• Task details
Whenever the word "will" appears in a line of the listing, copy that line.

•••••

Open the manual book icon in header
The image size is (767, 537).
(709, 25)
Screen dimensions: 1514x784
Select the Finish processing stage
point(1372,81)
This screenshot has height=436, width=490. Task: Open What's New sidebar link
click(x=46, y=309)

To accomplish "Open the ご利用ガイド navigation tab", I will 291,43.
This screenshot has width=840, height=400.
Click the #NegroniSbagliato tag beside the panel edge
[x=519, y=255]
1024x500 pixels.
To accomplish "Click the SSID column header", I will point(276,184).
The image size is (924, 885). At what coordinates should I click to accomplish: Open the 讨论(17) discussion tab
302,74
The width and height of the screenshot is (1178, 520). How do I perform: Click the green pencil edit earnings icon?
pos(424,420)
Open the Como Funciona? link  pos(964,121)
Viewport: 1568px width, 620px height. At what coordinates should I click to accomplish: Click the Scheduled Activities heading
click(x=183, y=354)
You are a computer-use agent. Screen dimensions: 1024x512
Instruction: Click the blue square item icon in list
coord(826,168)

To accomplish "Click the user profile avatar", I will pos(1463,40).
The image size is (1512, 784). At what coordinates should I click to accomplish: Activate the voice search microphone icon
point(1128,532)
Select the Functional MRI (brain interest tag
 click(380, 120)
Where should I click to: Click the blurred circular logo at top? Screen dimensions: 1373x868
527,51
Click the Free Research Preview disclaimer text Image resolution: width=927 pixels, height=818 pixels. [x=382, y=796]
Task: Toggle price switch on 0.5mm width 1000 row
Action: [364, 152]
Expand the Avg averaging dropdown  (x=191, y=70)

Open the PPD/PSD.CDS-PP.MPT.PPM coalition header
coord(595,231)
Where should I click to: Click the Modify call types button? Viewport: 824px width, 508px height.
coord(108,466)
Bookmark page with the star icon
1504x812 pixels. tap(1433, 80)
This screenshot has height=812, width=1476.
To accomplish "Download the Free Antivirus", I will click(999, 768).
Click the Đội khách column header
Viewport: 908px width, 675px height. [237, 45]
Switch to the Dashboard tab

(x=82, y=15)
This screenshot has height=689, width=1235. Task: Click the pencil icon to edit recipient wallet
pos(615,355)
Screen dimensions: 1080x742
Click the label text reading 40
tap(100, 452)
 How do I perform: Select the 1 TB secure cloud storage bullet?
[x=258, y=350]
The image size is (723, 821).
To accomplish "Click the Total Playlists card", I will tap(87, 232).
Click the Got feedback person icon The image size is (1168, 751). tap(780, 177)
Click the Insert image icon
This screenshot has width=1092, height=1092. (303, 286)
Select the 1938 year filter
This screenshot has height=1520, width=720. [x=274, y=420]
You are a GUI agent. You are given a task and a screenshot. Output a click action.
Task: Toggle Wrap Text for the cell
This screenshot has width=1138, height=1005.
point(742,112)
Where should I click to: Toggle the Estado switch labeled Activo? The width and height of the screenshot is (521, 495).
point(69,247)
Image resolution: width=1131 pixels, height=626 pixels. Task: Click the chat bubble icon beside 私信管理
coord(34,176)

•••••

• Solution
To accomplish "Open the ご利用ガイド navigation tab", I will 291,43.
To accomplish "Click the SSID column header", I will point(276,184).
To accomplish "Click the user profile avatar", I will pos(1463,40).
To accomplish "Download the Free Antivirus", I will click(999, 768).
To accomplish "Click the Total Playlists card", I will tap(87, 232).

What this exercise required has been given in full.